WORK ITEM: For each line of the data that includes the word "will", copy the line.

======== DATA FOR THE TASK

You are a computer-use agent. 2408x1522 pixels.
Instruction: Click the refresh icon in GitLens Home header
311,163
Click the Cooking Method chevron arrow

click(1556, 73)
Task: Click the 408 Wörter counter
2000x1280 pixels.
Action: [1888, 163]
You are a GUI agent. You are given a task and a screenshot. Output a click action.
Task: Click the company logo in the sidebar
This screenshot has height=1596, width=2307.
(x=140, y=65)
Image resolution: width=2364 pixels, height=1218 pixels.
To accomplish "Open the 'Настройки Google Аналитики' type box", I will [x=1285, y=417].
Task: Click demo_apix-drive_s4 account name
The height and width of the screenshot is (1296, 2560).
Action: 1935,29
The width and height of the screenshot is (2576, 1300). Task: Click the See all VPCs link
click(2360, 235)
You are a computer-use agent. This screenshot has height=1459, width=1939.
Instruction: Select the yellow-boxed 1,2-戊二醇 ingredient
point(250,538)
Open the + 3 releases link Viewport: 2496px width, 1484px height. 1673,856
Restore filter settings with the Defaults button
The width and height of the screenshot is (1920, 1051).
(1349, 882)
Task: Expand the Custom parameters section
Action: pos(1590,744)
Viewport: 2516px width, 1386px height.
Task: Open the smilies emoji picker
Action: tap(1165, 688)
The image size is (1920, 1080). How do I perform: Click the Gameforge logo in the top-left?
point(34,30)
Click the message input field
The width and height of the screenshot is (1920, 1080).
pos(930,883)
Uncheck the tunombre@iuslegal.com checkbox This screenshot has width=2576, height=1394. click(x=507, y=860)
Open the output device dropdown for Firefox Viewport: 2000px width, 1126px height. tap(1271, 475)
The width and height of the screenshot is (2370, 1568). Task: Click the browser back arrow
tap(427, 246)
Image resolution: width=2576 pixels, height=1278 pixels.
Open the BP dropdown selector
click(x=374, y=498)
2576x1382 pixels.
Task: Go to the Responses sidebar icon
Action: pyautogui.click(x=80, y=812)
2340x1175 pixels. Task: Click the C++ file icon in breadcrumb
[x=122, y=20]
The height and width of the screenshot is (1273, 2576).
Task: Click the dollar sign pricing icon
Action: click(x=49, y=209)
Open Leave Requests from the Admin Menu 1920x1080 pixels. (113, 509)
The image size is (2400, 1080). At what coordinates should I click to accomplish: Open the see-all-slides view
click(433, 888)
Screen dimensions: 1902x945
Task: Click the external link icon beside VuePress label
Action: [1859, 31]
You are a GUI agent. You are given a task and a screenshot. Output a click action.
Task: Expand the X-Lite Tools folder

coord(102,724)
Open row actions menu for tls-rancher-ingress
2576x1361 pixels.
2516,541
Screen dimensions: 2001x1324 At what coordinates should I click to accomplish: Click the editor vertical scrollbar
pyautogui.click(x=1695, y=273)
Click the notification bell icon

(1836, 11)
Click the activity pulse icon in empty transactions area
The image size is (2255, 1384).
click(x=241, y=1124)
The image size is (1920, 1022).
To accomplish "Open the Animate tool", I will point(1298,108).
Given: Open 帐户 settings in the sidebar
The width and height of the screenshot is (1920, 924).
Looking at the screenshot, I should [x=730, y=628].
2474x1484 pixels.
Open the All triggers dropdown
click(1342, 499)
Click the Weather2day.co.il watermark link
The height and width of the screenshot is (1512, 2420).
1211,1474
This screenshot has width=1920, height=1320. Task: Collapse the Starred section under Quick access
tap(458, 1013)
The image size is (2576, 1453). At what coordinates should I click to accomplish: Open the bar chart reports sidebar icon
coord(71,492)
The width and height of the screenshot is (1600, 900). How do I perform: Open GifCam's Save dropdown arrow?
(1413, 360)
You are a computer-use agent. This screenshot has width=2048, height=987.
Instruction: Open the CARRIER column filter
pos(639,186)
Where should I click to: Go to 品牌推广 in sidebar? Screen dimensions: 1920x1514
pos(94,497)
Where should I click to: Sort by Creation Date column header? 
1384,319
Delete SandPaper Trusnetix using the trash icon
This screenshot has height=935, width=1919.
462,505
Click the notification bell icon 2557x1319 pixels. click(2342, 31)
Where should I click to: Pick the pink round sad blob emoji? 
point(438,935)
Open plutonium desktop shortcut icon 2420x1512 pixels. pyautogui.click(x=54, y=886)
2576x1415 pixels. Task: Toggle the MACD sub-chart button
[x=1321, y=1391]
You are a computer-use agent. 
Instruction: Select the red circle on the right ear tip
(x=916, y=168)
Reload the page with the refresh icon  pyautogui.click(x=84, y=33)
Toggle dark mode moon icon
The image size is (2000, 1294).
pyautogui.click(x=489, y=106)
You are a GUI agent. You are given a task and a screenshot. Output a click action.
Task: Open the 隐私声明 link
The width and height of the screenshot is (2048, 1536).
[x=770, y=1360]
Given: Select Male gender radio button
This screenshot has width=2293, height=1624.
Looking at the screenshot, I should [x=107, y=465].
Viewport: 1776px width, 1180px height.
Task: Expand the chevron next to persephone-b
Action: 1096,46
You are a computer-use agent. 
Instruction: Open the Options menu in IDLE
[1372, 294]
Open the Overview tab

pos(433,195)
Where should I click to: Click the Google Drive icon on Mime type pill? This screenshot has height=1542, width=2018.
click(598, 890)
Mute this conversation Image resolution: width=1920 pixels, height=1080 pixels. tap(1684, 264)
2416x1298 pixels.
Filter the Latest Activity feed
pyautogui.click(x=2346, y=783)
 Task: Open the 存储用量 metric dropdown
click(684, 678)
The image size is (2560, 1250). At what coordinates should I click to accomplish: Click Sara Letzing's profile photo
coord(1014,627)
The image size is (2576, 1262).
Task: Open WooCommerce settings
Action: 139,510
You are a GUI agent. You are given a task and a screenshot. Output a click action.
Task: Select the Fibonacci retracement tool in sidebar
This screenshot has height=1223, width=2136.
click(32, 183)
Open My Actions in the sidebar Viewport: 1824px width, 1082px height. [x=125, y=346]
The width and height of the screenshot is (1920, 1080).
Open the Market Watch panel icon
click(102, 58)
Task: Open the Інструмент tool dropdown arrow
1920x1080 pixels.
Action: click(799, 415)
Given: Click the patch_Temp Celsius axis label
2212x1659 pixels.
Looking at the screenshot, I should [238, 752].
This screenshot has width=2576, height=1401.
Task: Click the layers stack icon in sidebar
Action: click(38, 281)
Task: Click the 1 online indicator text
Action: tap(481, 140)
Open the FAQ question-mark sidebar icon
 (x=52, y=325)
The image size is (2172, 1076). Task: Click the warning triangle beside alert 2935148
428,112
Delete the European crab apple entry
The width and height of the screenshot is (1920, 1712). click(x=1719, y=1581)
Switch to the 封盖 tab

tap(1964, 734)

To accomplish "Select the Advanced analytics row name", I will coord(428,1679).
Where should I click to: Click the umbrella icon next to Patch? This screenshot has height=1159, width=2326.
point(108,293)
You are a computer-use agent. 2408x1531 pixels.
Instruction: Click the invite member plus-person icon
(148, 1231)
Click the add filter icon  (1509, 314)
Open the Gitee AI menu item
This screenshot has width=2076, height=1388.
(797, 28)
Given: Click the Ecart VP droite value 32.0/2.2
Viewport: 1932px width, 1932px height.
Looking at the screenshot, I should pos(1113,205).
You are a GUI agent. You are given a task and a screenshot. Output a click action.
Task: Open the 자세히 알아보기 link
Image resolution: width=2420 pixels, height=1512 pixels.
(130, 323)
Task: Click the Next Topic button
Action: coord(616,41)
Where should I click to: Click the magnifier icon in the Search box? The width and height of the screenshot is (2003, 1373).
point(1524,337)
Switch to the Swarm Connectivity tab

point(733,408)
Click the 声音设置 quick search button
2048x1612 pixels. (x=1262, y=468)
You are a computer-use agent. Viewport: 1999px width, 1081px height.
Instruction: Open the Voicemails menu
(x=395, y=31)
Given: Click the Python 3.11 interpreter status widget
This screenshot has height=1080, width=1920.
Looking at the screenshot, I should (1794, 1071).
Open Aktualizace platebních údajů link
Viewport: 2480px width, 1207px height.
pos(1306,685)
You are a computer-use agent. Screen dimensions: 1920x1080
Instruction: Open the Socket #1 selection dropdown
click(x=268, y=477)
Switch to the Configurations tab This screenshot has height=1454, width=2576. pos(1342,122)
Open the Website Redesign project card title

================

TASK SOLUTION:
To accomplish "Open the 'Настройки Google Аналитики' type box", I will [x=1285, y=417].
To accomplish "Open the Animate tool", I will point(1298,108).
To accomplish "Select the Advanced analytics row name", I will coord(428,1679).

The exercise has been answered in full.